Dlaczego na przykład pierwszą osobą, którą kobieta obwinia za swoją niezaplanowaną ciążę jest ojciec dziecka? Przecież sama wyraziła zgodę na stosunek, więc dlaczego to on miał się postarać o odpowiednie zabezpieczenie, dlaczego tylko on miał się nad tym zastanawiać? Decyzja była wspólna, więc kobieta jest odpowiedzialna w takim samym stopniu jak mężczyzna i nie ma co zdawać się na szczęście. Mnóstwo jest przy takiej okazji samobójstw, jeszcze więcej zabójstw nienarodzonych dzieci. A przecież to dziecko już nie wróci. Nawet jeśli przyszłość ułoży się dobrze i będą kolejne dzieci - to inne.
Każdy z nas dysponuje pewnym okresem czasu na ziemi i tylko od niego zależy, w jaki sposób i jak efektywnie go wykorzysta. Na końcu tej drogi i tak każdego czeka śmierć. Moim zdaniem nieczęsto spotyka się ludzi, którzy niczym nie zawinili i nie mogą sobie nic zarzucić, chyba że malutkie dzieci i te jeszcze nienarodzone. Pozostali właściwie sami się zabili. Jeżeli mimo ostrzeżeń o złej pogodzie i fatalnym stanie dróg, zdecydujesz się wyjechać w trasę i jakiś inny kierowca zderzy się z tobą, nie możesz mieć pretensji, nie możesz mówić, że ten wypadek to nie twoja wina, bo po części tak. To ty mimo ostrzeżeń zdecydowałeś się na podróż, ty dałeś pretekst losowi. Świadomie ryzykujemy, podejmujemy wyzwania, nawet jeżeli wiemy, że niebezpieczeństwo jest bardzo duże, a szanse na przeżycie nikłe. Nie jest to więc jedynie brak szczęścia czy rozwagi. Nie powinniśmy być tacy pewni siebie i tego, że bezpiecznie dotrzemy do celu. Nie powinniśmy też obwiniać innych za nasze niepowodzenia. "Kto jest bez winy, niechaj pierwszy rzuci kamieniem" - tak mówi Biblia i są to słowa mądrości, nad którymi warto się zastanowić. Nie ma człowieka, który nie znalazłby sobie nic do zarzucenia, tylko że honor nie pozwala mu przyznać, że jest współwinny. Wolimy zrzucać odpowiedzialność na innych i uzależniamy się od takiego postępowania, bo tak jest nam wygodniej.

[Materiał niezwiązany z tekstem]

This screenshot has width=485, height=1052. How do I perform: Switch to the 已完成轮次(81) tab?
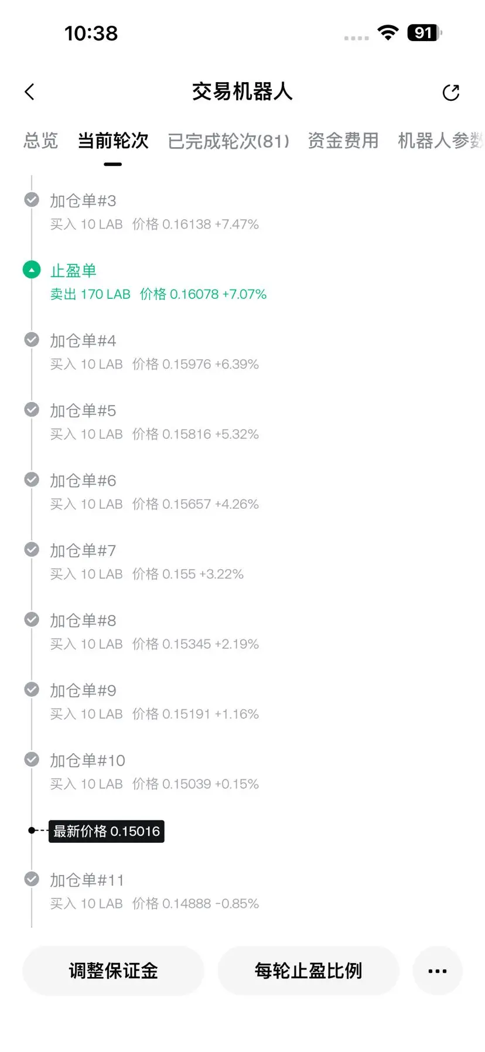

Zgadzam się z tezą, że samobójstwo jest w każdym z nas. Tylko że niektórzy dążą do niego szybciej, gwałtowniej, a niektórzy powoli zadają sobie śmierć. Jedni opierają się temu pragnieniu, inni z kolei oddają się mu, bo widzą w nim ucieczkę od problemów. Gdy tak spojrzymy na tę sprawę, przestajemy niejako dziwić się tym, którzy z własnej woli wybrali śmierć.